**SELECTED TEXT**
For most politicians their private lives are private and should stay that way, but now and again, you get politicians where there private lives are so messy and/or public that, one cannot but ask as to what that tells you about the general way they conduct their life in private or public.
Cecil Parkinson's behaviour after he was caught out with a pregnant mistress, said a lot about him, none of it to his credit, he paid her off (he could afford to) and had absolutely nothing to do with his daughter after she was born, even when she was diagnosed with disabilities. Never saw her, or expressed anything but cold indifference.
Boris is much the same, two marriages down and a third in the offing, constant infidelities, one acknowledged love-child and much talk of at least one more. This fits with innumerable stories of his capacitiy as a liar on matters large and small. His close friendship with Darius Guppy, a convicted fraudster, who asked him to get a journalist's address because he wanted them to have something nasty happen to them. Boris didn't do it but, he evaded giving him a direct refusal.
As Max Hastings has said examples of two enduring facets of his character: first, he will say absolutely anything to man, woman or child that will give them pleasure at that moment, heedless of whether he may be obliged to contradict it ten minutes later. Second, having registered his wild-card status as a brand, he exploits it to secure absolution for a procession of follies, gaffes, idiocies and scoundrelisms, such as would destroy the career of any other man or woman in journalism, never mind government.
In fact Max Hasting's whole article is worth reading.
www.maxhastings.com/2018/the-english-love-a-buffoon-but-the-boris-johnson-joke-went-tragically-wrong/
Could anyone vote for this man to be Prime Minster?

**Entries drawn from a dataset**
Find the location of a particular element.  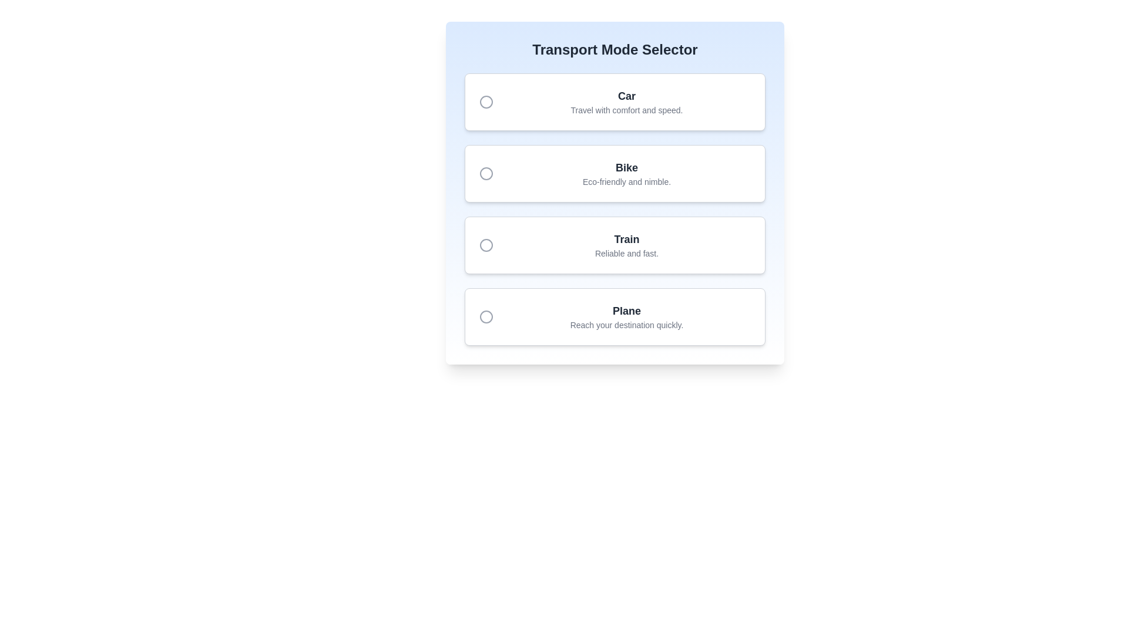

the Circular icon (SVG) located to the left of the 'Plane' text in the 'Transport Mode Selector' interface is located at coordinates (486, 317).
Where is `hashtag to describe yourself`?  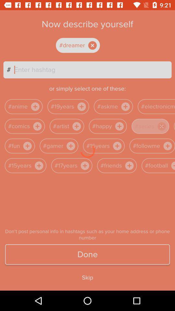
hashtag to describe yourself is located at coordinates (92, 70).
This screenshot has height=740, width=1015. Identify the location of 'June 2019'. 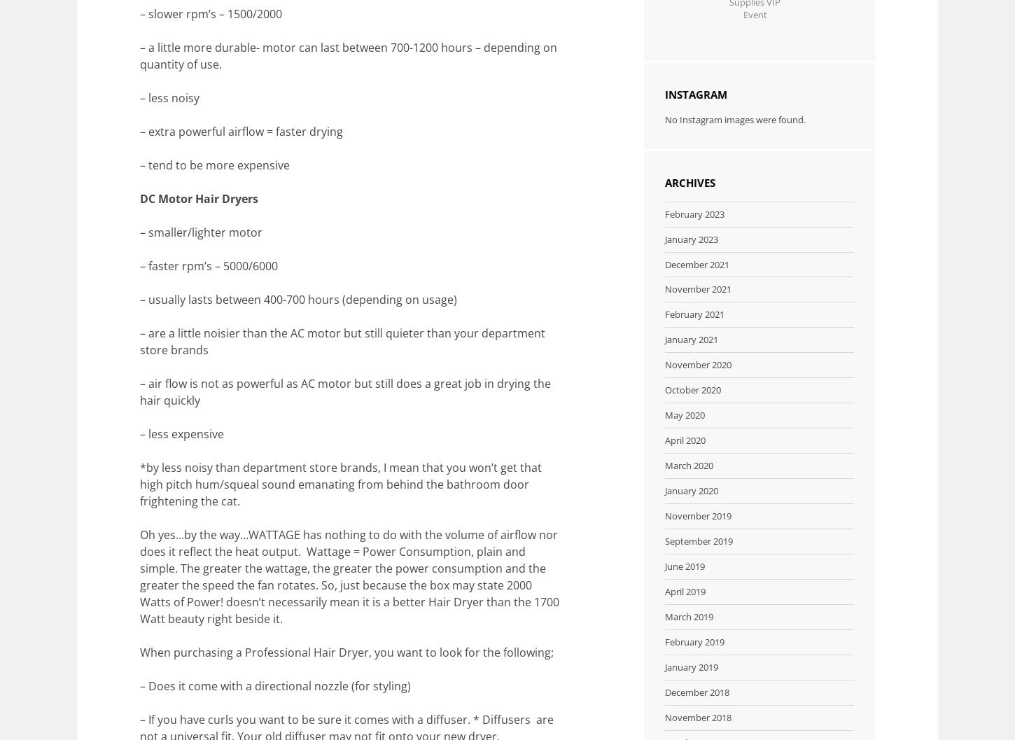
(684, 566).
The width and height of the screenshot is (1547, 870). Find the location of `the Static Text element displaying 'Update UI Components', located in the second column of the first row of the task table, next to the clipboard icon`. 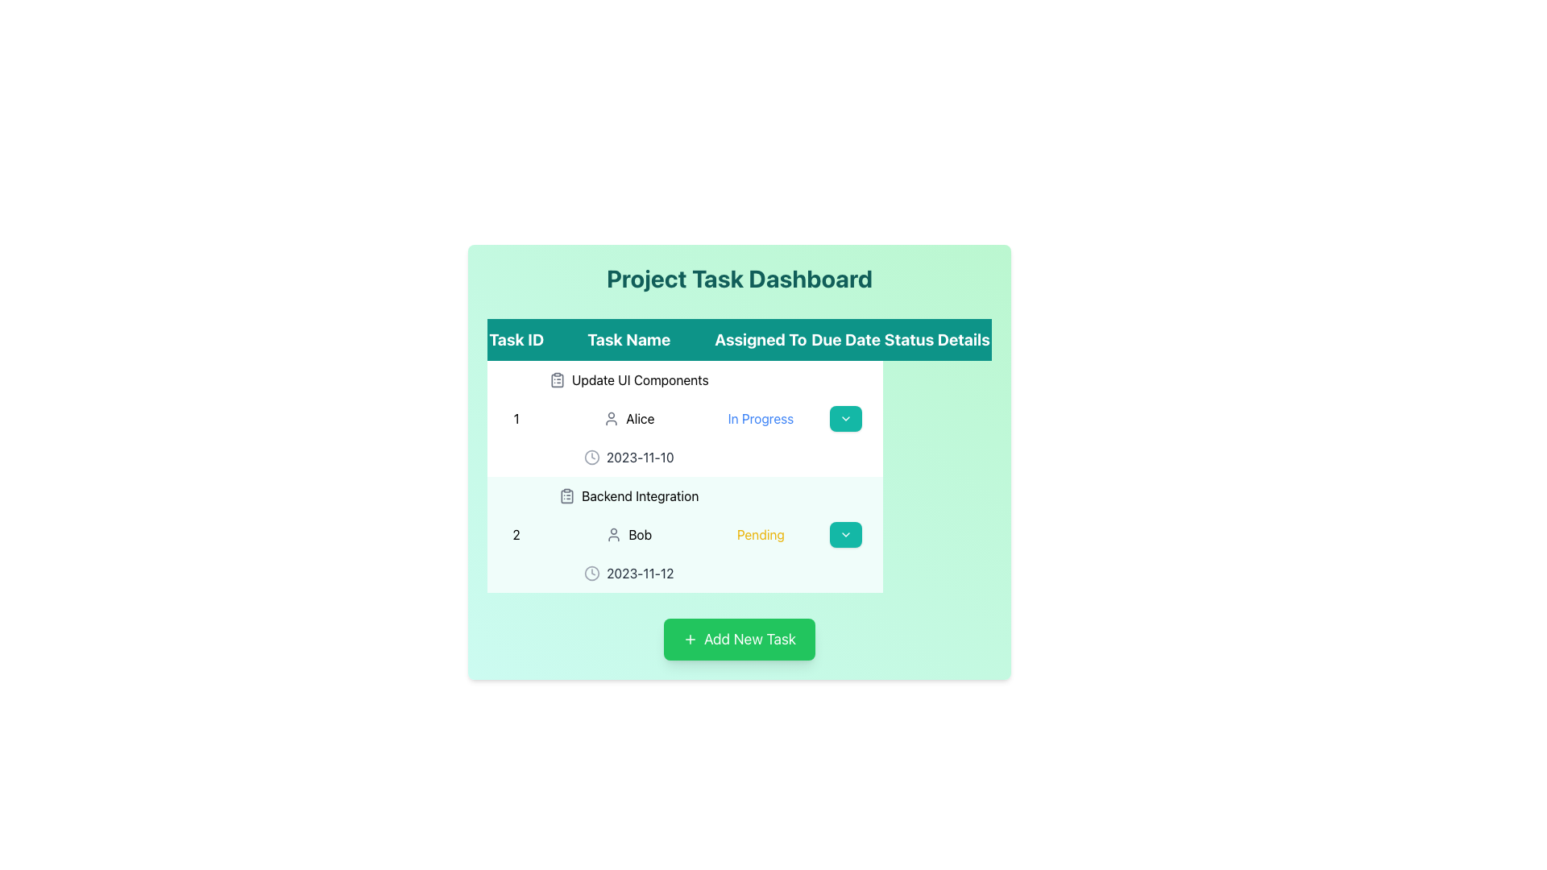

the Static Text element displaying 'Update UI Components', located in the second column of the first row of the task table, next to the clipboard icon is located at coordinates (639, 380).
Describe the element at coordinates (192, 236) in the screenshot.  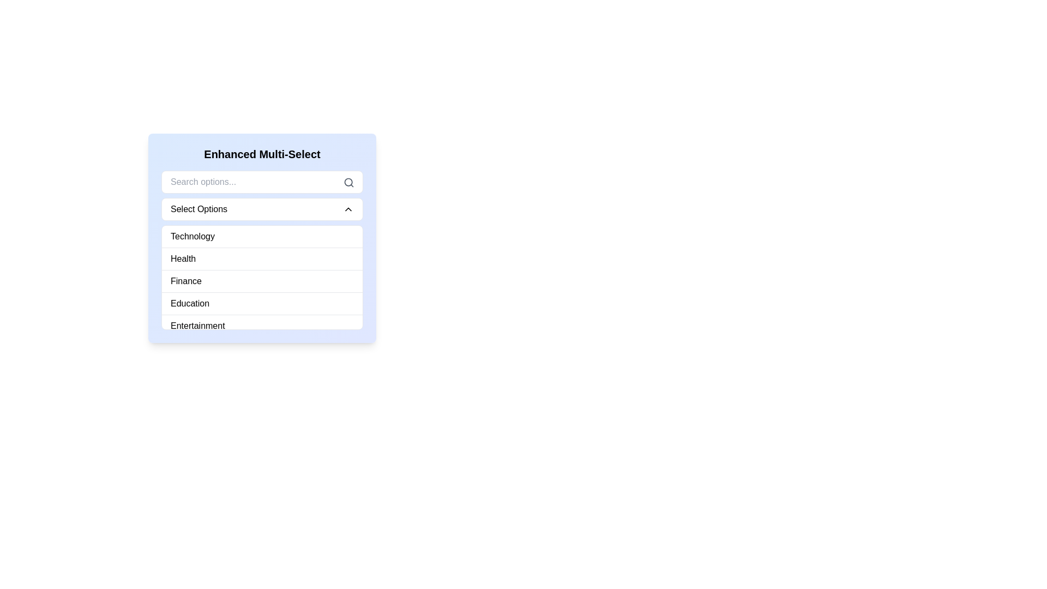
I see `to select the 'Technology' option from the dropdown menu, which is the first option under 'Select Options'` at that location.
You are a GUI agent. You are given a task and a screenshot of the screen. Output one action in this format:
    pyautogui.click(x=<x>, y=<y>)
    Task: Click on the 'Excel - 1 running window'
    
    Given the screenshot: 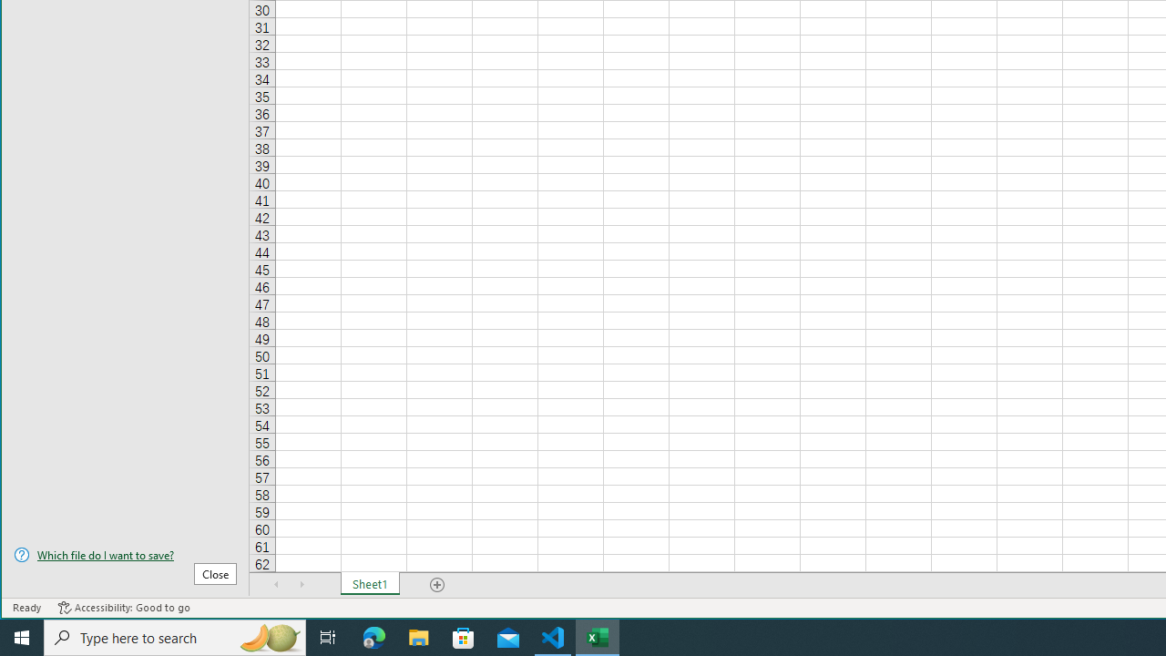 What is the action you would take?
    pyautogui.click(x=598, y=636)
    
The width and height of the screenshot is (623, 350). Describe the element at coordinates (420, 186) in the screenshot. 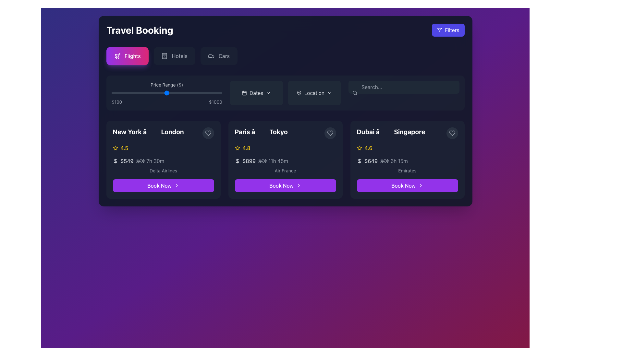

I see `the right-pointing chevron icon within the 'Book Now' button on the third travel card (Dubai to Singapore)` at that location.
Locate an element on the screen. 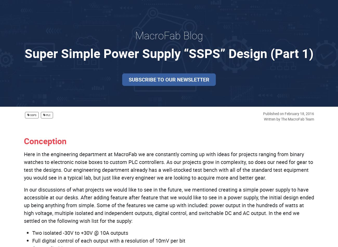 This screenshot has height=247, width=338. 'Don't Get Stuck with Lunar New Year Delays' is located at coordinates (114, 224).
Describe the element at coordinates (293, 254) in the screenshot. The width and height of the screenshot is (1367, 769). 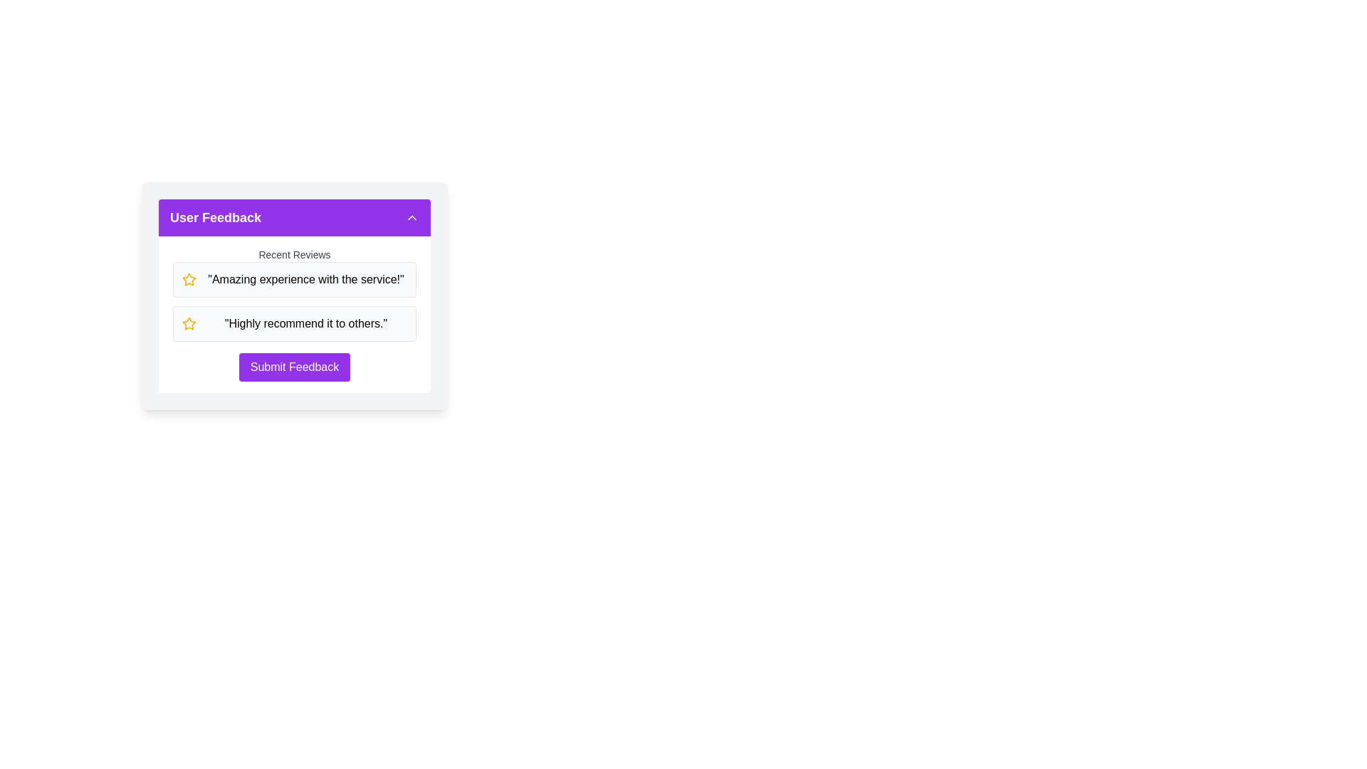
I see `the Text Label indicating recent user reviews, located in the feedback section under the 'User Feedback' heading` at that location.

**TASK LIST**
• A. What does the post on politicians' private lives say Darius Guppy had been convicted as?
• B. Copy out the passage of the post on politicians' private lives that opens with the words containing "As Max Hastings" and closes with "is worth reading.".

**SOLUTIONS BY TASK**
• A. A fraudster.

• B.
As Max Hastings has said examples of two enduring facets of his character: first, he will say absolutely anything to man, woman or child that will give them pleasure at that moment, heedless of whether he may be obliged to contradict it ten minutes later. Second, having registered his wild-card status as a brand, he exploits it to secure absolution for a procession of follies, gaffes, idiocies and scoundrelisms, such as would destroy the career of any other man or woman in journalism, never mind government.
In fact Max Hasting's whole article is worth reading.